Seit 2004 führt die US-Zeitschrift „Forbes“ Hitlisten der Mächtigen auf dieser Welt. Bei den Frauen liegt Angela Merkel regelmäßig vorne. Dabei ist sie kein Machtmensch im klassischen Sinne. Das Gehabe und die Gesten solcher Leute sind ihr fremd. Sie dominiert, ohne demonstrativ zu führen. „Sie ist so mächtig, weil sie ihre Macht nicht einsetzt“, sagt einer ihrer Biografen. Zu ihren Machtinstrumenten zählt die Bescheidenheit – gerade dann, wenn sie sich überlegen fühlen darf.

 

Der Soziologe Ulrich Beck hat für Merkels Machtstil einen eigenen Begriff geprägt: „Merkiavellismus“ – eine Anspielung auf den Machttheoretiker Machiavelli. Ein charakteristisches Merkmal sei ihre „Neigung zum Nicht-Handeln, Noch-Nicht-Handeln, Später-Handeln, zum Zögern“. Unter Merkel ist Deutschland zu einer Art Zentralmacht in Europa aufgestiegen.
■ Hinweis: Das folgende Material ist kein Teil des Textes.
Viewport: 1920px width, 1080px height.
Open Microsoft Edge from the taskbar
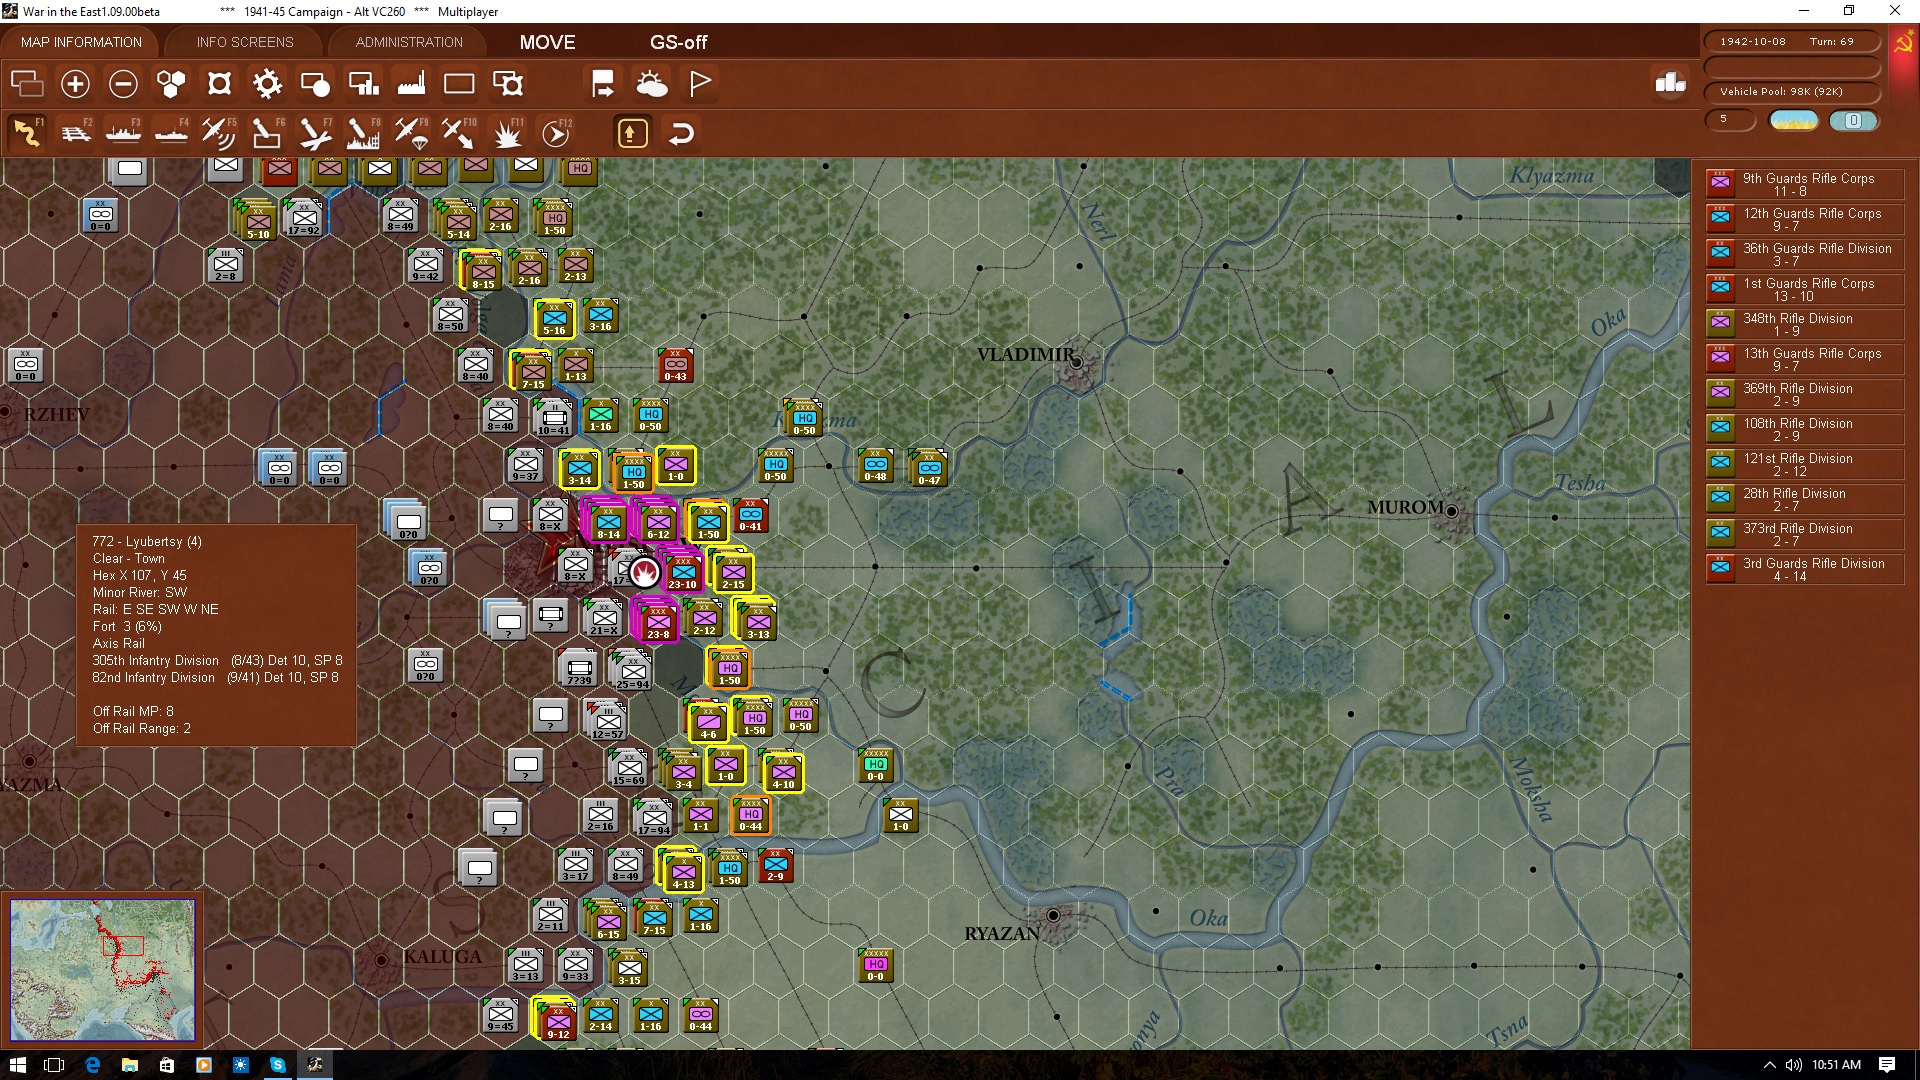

Sie verkörpert die Führungsrolle, die daraus erwächst, ohne Großmachtallüren zu entwickeln: eher als Moderator, ehrlicher Makler, Schiedsrichter, Handlungsreisender, Gesprächspartner auch der Machtlosen. Im Ukrainekonflikt überließ US-Präsident Obama ihr das Krisenmanagement. Auch in der aktuellen Flüchtlingskrise fällt ihr dieser Part zu, ohne dass sie ihn wirklich ausfüllen würde. Deutschland redet darüber, mehr Verantwortung in der Welt übernehmen zu wollen, ziert sich aber immer wieder, wenn konkrete Verpflichtungen daraus folgen – zumal, wenn es um militärische Einsätze geht. Merkels Machtpolitik, sofern sie überhaupt erkennbar wird, ist nicht konfrontativ, schon gar nicht aggressiv. Das ist auch eine Art Machtgarantie: Wer selbst nicht zur Attacke neigt, wird selten angegriffen.

Merkel ist die wichtigste Stimme Europas. Sie repräsentiert ein Deutschland, das mehr Verantwortung in der Welt sucht.